■ **Problem to work on**
In the listing, locate the line containing "Screen dimensions: 773x452", then quote it and all following lines exactly. Omit pictures.

○ ○ ○ ○ ○

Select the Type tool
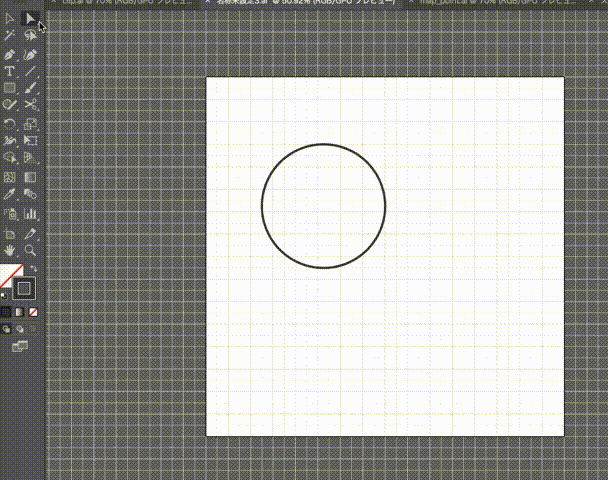Image resolution: width=608 pixels, height=480 pixels. (9, 71)
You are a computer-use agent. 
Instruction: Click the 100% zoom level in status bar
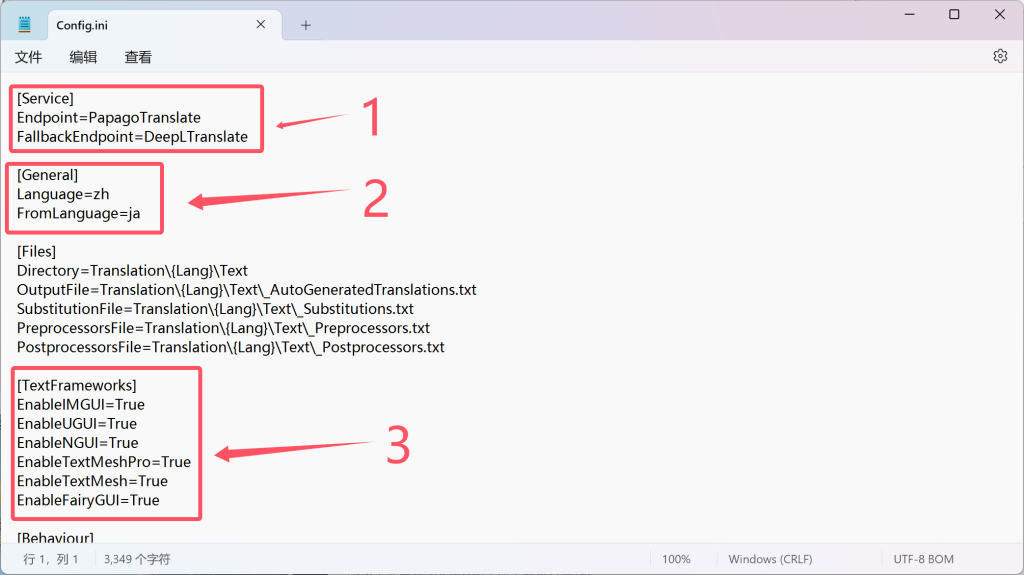coord(676,559)

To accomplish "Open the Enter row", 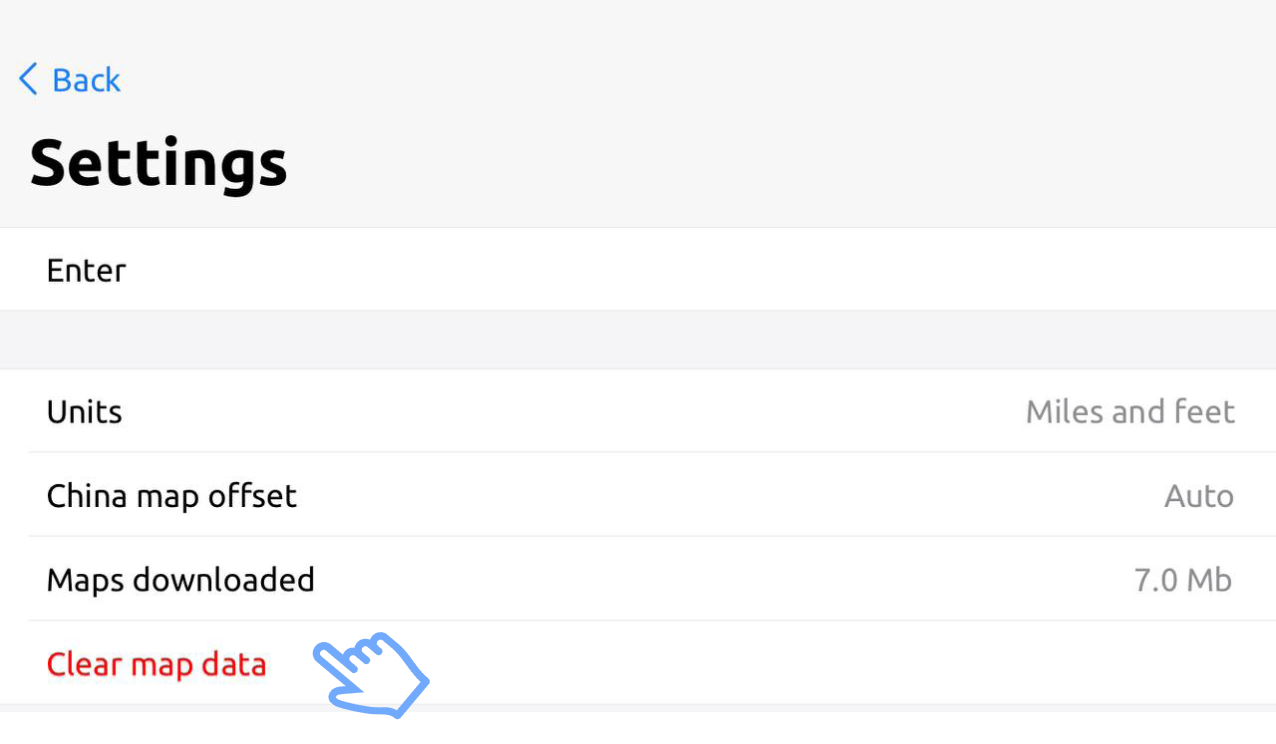I will [x=86, y=270].
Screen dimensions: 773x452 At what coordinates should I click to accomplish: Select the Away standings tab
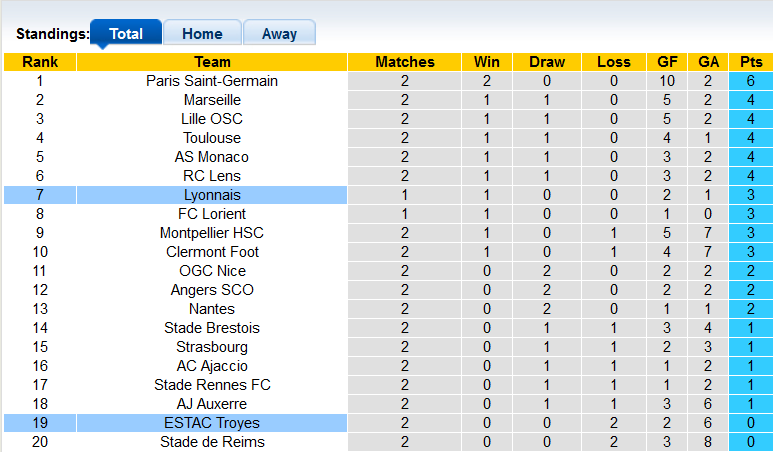[x=279, y=33]
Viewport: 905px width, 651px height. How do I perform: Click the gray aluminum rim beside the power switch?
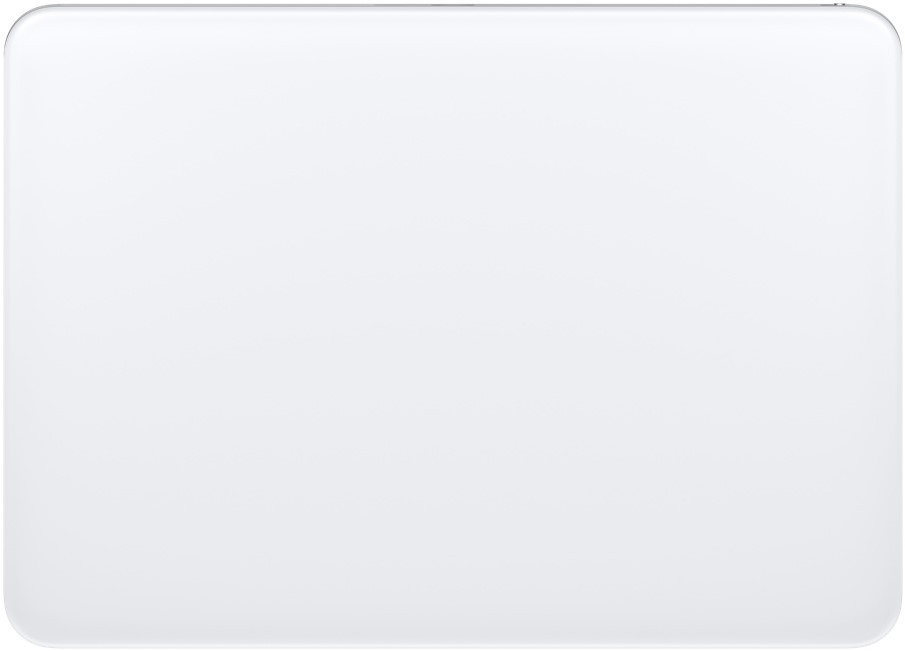pyautogui.click(x=822, y=5)
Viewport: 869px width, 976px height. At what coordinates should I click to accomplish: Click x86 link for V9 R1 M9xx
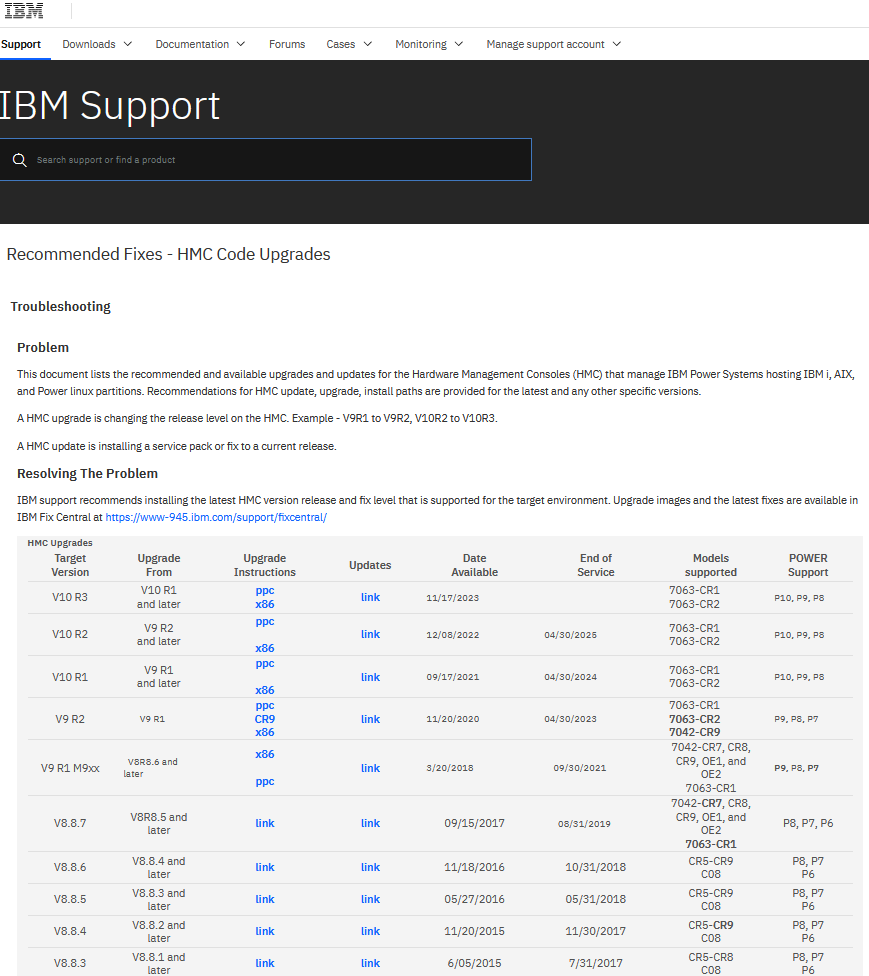coord(264,754)
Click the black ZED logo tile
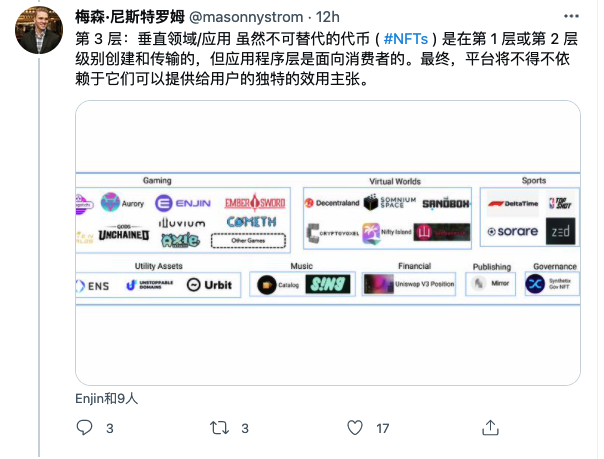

○ ○ ○ ○ ○

■ **Written answer**
Screen dimensions: 773x452 At what coordinates should I click to accomplish: Select the Away standings tab
[x=279, y=33]
Viewport: 905px width, 651px height. How do I perform: Click the gray aluminum rim beside the power switch?
pyautogui.click(x=822, y=5)
Viewport: 869px width, 976px height. At what coordinates should I click to accomplish: Click x86 link for V9 R1 M9xx
coord(264,754)
Click the black ZED logo tile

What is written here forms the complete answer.